Echo everything from the line containing "Given: Select row 12 header" down to the line containing "Looking at the", including both of those lines. Leave the pictures out of your answer.

• **Items from a dataset**
··········

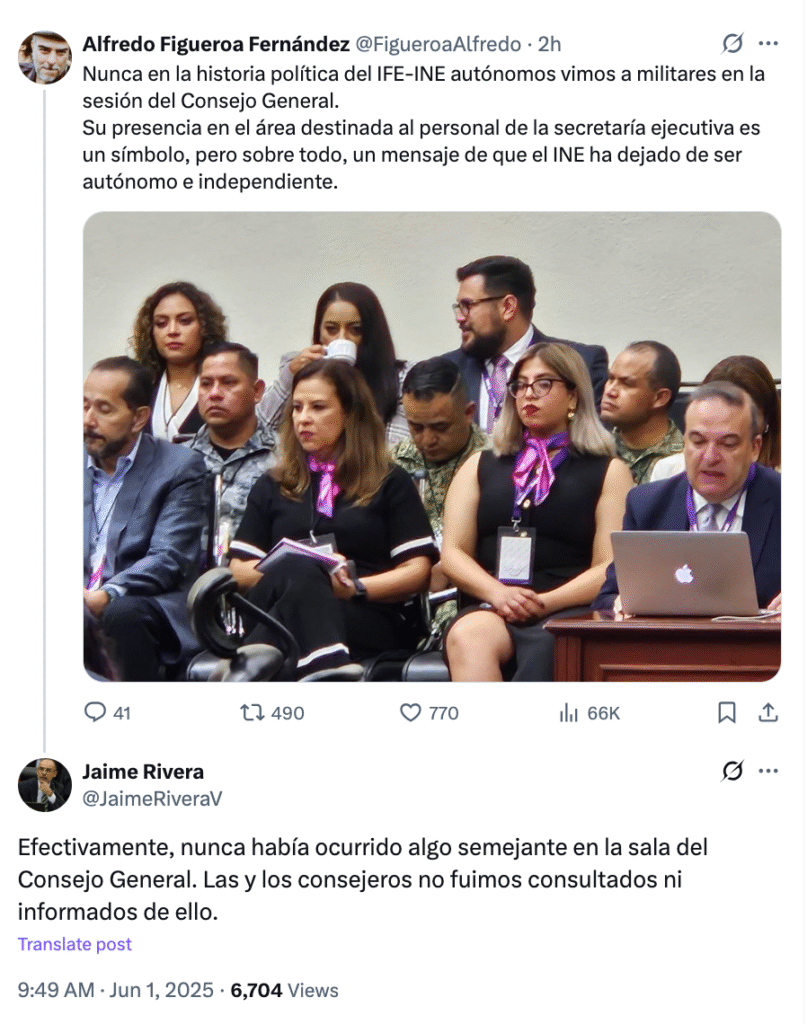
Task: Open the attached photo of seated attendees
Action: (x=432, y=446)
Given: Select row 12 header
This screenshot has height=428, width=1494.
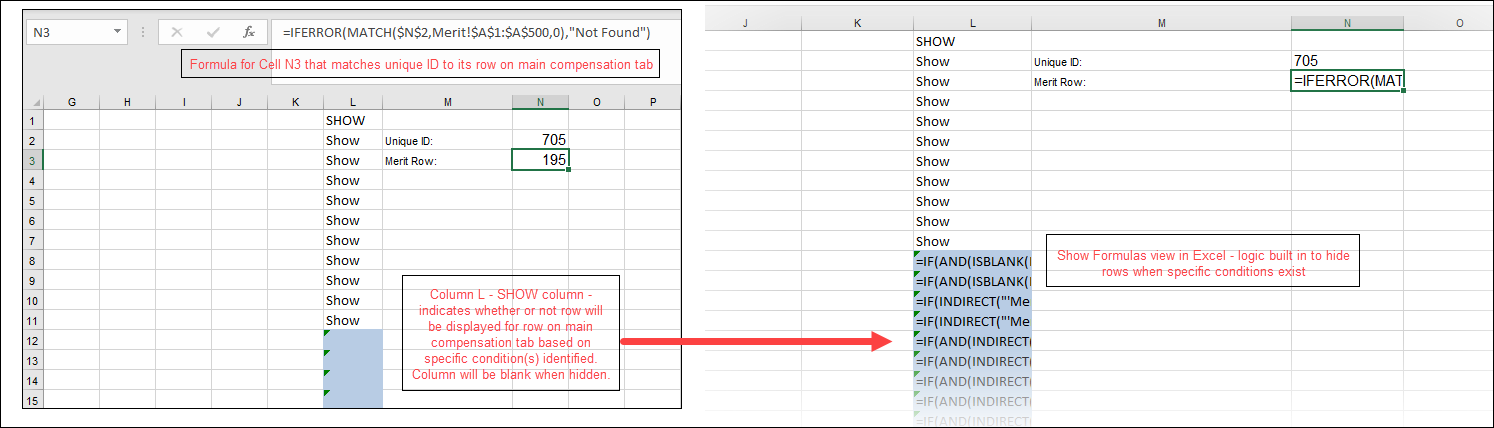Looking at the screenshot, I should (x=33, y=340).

··········

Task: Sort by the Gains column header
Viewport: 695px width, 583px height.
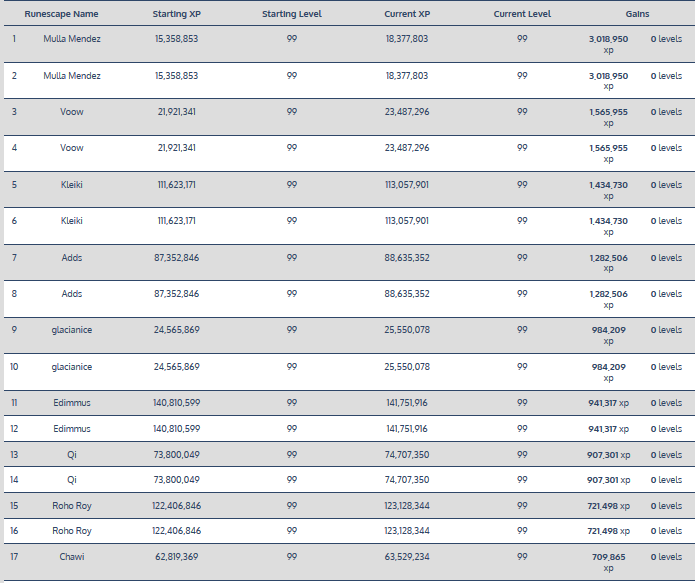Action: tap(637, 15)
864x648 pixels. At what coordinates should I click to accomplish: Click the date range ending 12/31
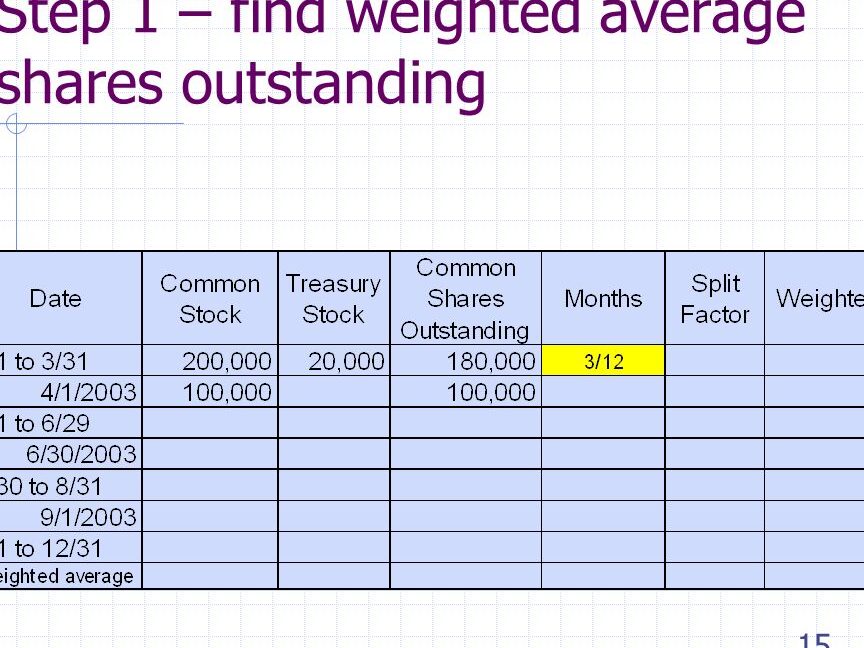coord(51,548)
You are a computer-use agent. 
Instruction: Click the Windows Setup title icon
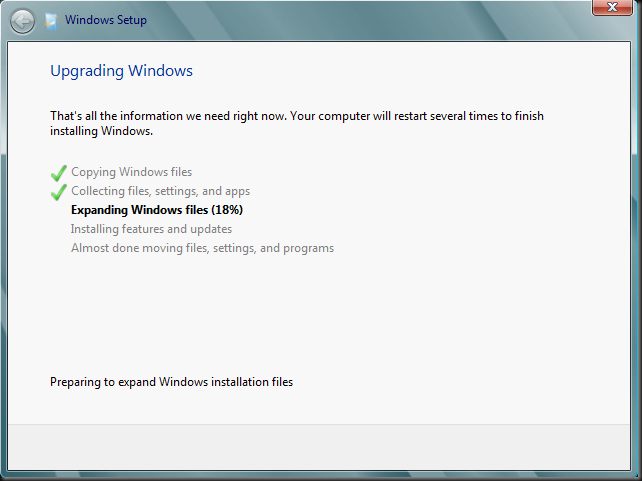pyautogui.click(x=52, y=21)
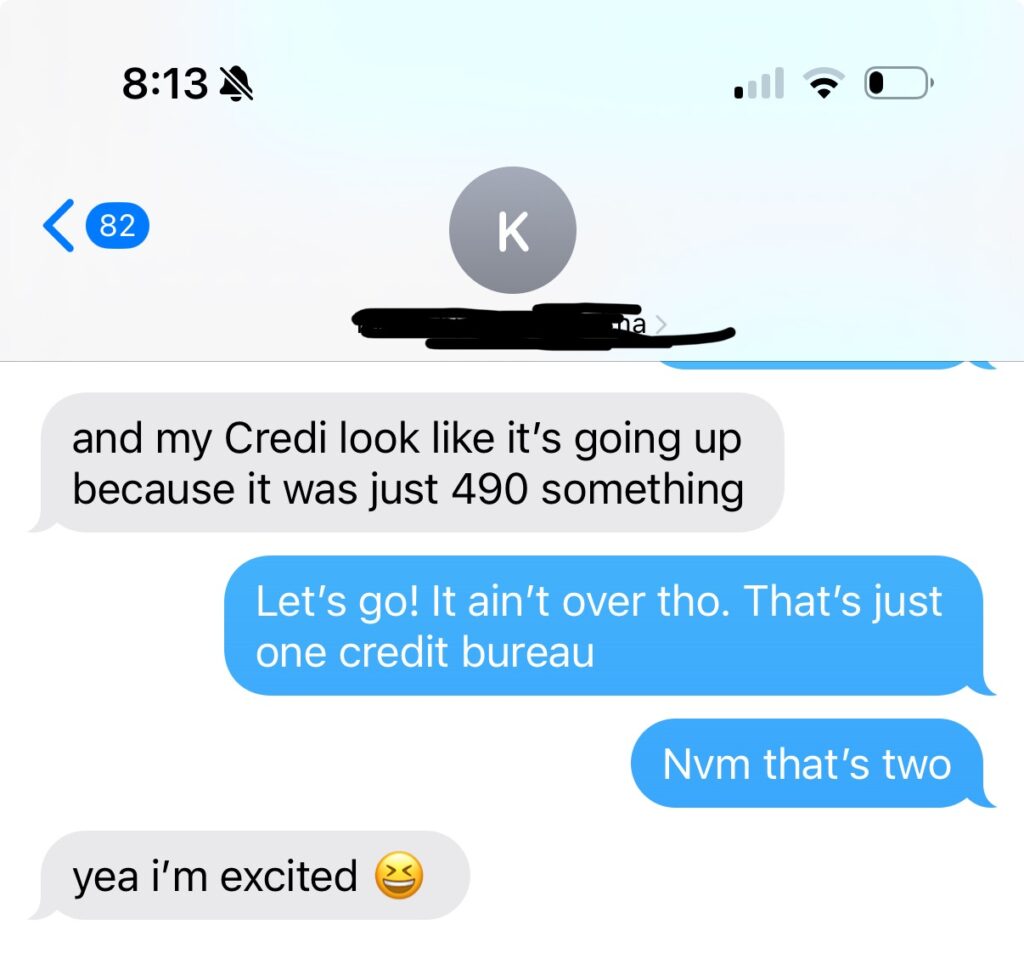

··········

• **TASK RESPONSE**
Given: Select row 12 header
This screenshot has height=428, width=1494.
Looking at the screenshot, I should (x=33, y=340).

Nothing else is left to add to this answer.